2本いっぺんに

http://www.gaga.ne.jp/confidence/

一言で言ってしまえば詐欺師一味のお話。誰が味方で誰が敵(裏切り)なのか? 「20手」先を読むジェイクの策略は果たして成功するのか? タイトルの「コンフィデンス(confidence)」は「信頼」、「セルフ・コンフィデンス(self-confidence)」で「自信」。このお話はそのどちらをも象徴している。適度な緊張感と共に軽快に進むストーリーに身構えながらものめり込んでいると、まさに謳い文句通り、ラスト10分で一気に様相が反転。伏線はもちろん至る所に張り巡らされているが、それは観客が真相に気づけるための「手掛かり」というよりむしろ、そのことごとくが観客を「引っかける」ための伏線と言って良いかも。でもその代わり、この手のサスペンス映画にありがちなアンフェアな映像を観せられるなんてことは無かったように思うので*1、その点は非常に好感が持てる作りになっている。詐欺師映画のお手本のような作品の1つ。暗黒街の首領キングがとっても恐い。僕ごときが今さらになってわざわざこんなことを言うのもおこがましいんだけど――ダスティン・ホフマンは凄い。あと、リリィ役のレイチェル・ワイズが良かった。今まで意識したことなんてなかったんだけど。ただ、こんな綺麗な女優さんが0.5秒に一度は「fuckin'」を挟むような口汚いセリフを連発する様は、なんか複雑。最後に、この手の映画のあらすじ紹介では仕方が無いと言えば仕方が無いんだけど、この作品の公式HP上でもやっぱり(少なくとも一箇所)アンフェアな記述が見受けられたので、本作品を未見の方はくれぐれもミスリードされないように・・・と言っても無理か。

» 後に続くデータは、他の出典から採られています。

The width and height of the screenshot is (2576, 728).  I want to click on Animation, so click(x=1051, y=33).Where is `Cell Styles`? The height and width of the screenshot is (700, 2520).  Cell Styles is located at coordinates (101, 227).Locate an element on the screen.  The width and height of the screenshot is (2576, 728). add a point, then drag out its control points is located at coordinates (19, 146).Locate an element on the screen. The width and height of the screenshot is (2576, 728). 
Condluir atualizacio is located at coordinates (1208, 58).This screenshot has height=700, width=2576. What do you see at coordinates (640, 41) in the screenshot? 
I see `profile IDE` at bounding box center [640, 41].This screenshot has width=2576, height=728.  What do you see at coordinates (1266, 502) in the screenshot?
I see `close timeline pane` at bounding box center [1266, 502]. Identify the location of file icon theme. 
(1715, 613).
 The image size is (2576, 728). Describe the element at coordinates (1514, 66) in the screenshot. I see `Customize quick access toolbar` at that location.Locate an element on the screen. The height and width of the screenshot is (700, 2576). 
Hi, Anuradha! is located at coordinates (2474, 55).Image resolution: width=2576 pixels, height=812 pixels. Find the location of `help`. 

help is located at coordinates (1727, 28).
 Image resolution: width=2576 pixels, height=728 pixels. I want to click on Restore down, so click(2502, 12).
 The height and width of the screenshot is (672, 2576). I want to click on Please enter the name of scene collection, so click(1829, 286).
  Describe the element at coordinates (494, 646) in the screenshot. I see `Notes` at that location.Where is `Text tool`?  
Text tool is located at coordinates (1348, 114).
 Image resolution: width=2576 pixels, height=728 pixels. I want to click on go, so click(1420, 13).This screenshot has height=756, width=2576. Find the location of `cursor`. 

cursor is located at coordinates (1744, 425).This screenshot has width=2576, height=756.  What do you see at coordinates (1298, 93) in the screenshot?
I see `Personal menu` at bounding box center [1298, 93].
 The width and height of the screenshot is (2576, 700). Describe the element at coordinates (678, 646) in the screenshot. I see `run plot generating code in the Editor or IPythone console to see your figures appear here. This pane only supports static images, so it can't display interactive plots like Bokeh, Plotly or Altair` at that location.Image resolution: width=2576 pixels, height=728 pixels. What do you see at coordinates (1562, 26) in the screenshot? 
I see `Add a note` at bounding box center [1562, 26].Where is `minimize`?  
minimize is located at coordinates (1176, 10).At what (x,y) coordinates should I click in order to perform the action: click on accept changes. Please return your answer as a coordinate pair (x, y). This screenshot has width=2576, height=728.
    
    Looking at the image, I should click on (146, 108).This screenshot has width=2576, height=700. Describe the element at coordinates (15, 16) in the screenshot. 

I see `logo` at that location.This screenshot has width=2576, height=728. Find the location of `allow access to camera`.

http://www.klockworx.com/rem/

夜中にふと気づくと妻の姿が見当たらず、不安になった大学教授のエドは妻の知人や勤務先などに連絡、そしてついには警察にも連絡するが、極度の不安と緊張とで眠れずに、大量に睡眠薬を飲んでしまうのだが・・・。ストーリーは完全にエド自宅内だけで進む。どこまでが幻覚でどこまでが現実なのか。果たして妻はどこへ行ってしまったのか。でもその「答え」は必ずしもラストで明示されるわけではない。何となく「真相はこうなんだろうな」と察することは決して難しくはないとはいえ、それは飽くまでも想像に過ぎないし、すべての事象を漏れなく整合的に説明することができるというわけでもない。これでラストがもうちょっと親切な作りになっていたら、全体的な雰囲気としてはさほど悪くはなかったような気がするので、非常に残念。ただ、どうやら監督の制作意図としては、恐らく僕らの多くが知りたがるような真相なんてこの際「どうでも良い」らしいんだけど・・・。この手のリドル・ストーリー(?)はやっぱり苦手だ。ラストにモヤモヤが残るような作品は嫌いって方にはお奨めできない。

*1:具体的なタイトルについては過去の記事を参照。